Earle Edward Seaton (1924-1992)
In acknowledgement of Black History Month, The Royal Gazette continues the publication of stories throughout February on African-American, Black Bermudian and global African people, events and institutions, and their contributions in history
Earle Seaton’s career as an international lawyer took him from his native Bermuda to East Africa, the United States and the hallowed halls of the United Nations.
He possessed sterling academic credentials, having earned, on top of his law degree, a PhD in International Relations from the University of Southern California.
With his appointment in 1972 as Puisne Judge, he became Bermuda’s first Black Supreme Court judge, but he made his greatest contribution in Tanzania, where he opened a legal practice straight out of law school and rose to prominence as that country’s legal adviser and United Nations representative.
Seaton was one of a handful of Black lawyers working in British East Africa when he opened his practice in Tanganyika in 1948. In 1952, he argued a landmark case at the United Nations. After Tanganyika became independent Tanzania in 1961, he was a familiar figure at the United Nations as legal counsel for the Tanzanian Mission and also an expert on the law of the sea.
He was Puisne Judge in Bermuda from 1972 to 1978 and Chief Justice of the Seychelles Islands from 1979 to 1989. At the time of his death at age 68, he had completed two years as an Appellate Judge of the Uganda Supreme Court.

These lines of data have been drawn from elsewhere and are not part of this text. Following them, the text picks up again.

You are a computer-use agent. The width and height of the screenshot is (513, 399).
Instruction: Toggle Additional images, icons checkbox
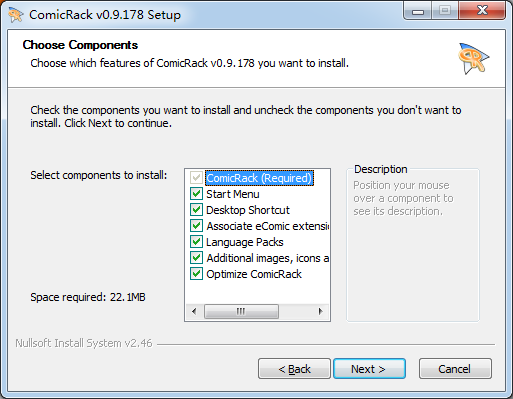196,258
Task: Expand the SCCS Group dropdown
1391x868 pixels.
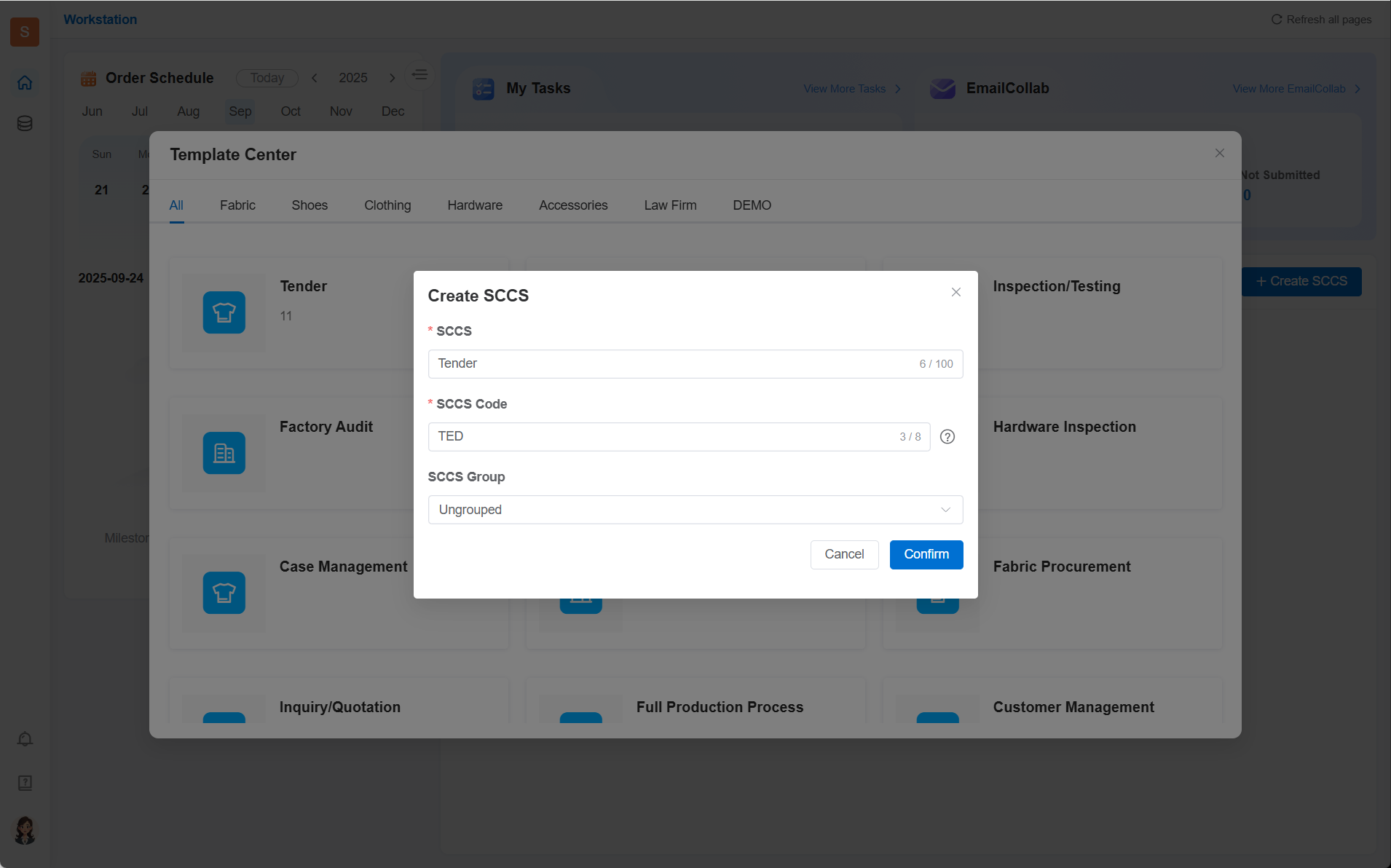Action: click(x=695, y=510)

Seaton was the second of four children born to Eva and Dudley Seaton, both immigrants from St Kitts. The family lived on Smith Hill (St Augustine Hill), off Parson’s Road, Pembroke. Eva worked as a maid and Dudley was a carpenter.
A man of courage and conviction, Dudley Seaton was a signatory to the 1946 Bermuda Workers Association petition, which called on the British Government to investigate a slew of injustices in Bermuda.

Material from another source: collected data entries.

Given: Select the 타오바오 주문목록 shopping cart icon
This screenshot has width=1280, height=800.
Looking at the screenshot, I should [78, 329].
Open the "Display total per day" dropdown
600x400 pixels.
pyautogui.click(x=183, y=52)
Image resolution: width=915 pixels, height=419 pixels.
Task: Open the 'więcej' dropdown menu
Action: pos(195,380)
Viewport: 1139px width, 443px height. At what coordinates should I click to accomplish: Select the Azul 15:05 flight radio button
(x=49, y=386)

Eva and Dudley Seaton had high expectations for their children, and they did not disappoint. Wyonne, the eldest, was a tennis champion who became a physical education teacher and then retrained as a podiatrist; Ruth Seaton James became Registrar-General and the first Black person to head a government department in Bermuda, while Charles, the youngest, was a printer who was reported to have been the first Black graduate of Ryerson Institute in Toronto.
In 1951, three months after graduating from Ryerson, Charles’s life was cut short when he drowned while swimming off North Shore, Devonshire.
Earle Seaton attended the Central School and the Berkeley Institute, where he excelled as a student. He was also a talented violinist and tennis player. (Charles also played violin and was noted for his rich baritone voice.)
Seaton attended Howard University in Washington on a Bermuda Technical Scholarship, which was established for Blacks who were barred from applying for the prestigious Bermuda Government Scholarship.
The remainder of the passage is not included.